Adding a little more olive oil to a Mediterranean-style diet can further improve your heart health by making your "good” (HDL) cholesterol more efficient, a new study suggests.
Mediterranean diets include regular helpings of high-fiber foods such as fruits, vegetables, nuts, whole grains, and legumes, as well as fish, poultry, and moderate amounts of olive oil. The American Heart Association says these popular diets can improve your ratio of "good" to “bad” (LDL) cholesterol and lower your risk of heart disease.
The researchers, whose findings were published online in February 2017 in Circulation, randomly chose 296 overweight older men and women (average age 66) at high risk of heart disease who participated in Spain's PREDIMED study, which measured the effects of a Mediterranean diet on heart health. Participants were assigned to follow one of three diets for one year:
• A Mediterranean diet with about four tablespoons of extra-virgin olive oil each day
• A Mediterranean diet with extra nuts instead of additional olive oil, or
• A traditional healthy diet lower in red meat, processed foods, high-fat dairy products, and sweets.
Blood samples were drawn at the beginning and end of the study to compare cholesterol levels and other markers of heart health.

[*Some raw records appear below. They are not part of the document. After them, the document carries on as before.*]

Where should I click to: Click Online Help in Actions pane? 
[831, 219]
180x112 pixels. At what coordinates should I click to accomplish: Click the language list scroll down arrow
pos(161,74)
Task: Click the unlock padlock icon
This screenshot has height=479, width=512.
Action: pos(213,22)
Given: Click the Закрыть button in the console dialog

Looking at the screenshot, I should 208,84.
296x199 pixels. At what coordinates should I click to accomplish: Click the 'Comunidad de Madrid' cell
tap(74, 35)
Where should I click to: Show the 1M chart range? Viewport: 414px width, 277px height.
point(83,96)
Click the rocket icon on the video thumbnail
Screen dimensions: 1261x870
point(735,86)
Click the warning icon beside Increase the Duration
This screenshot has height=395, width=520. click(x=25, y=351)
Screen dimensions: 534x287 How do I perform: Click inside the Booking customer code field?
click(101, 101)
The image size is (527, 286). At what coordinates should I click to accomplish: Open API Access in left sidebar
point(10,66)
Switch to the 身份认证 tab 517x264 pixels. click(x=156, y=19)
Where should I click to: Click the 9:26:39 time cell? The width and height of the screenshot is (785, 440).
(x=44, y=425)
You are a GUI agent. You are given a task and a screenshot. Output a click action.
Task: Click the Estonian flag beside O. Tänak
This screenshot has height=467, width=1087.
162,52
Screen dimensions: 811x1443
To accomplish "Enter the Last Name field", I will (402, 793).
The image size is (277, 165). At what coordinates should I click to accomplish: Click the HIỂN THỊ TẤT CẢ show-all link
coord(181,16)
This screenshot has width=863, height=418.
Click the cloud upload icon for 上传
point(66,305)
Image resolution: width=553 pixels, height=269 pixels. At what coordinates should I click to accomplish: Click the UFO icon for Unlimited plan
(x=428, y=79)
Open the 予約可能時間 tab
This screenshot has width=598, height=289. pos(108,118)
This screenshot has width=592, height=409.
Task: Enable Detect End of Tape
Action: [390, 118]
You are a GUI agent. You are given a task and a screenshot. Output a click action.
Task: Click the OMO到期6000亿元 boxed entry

Among participants who followed either Mediterranean diet, HDL cholesterol was more effective at removing cholesterol from plaque in the arteries, preventing LDL cholesterol from combining with oxygen and becoming more dangerous, and relaxing blood vessels for improved blood flow, compared with those who followed the lower-fat “control” diet. Those effects were most visible among people in the olive oil group.
The bottom line
Even if you are older and at increased risk of heart disease, it's not too late to make some changes to your diet that can improve your heart health, such as using olive oil when you cook.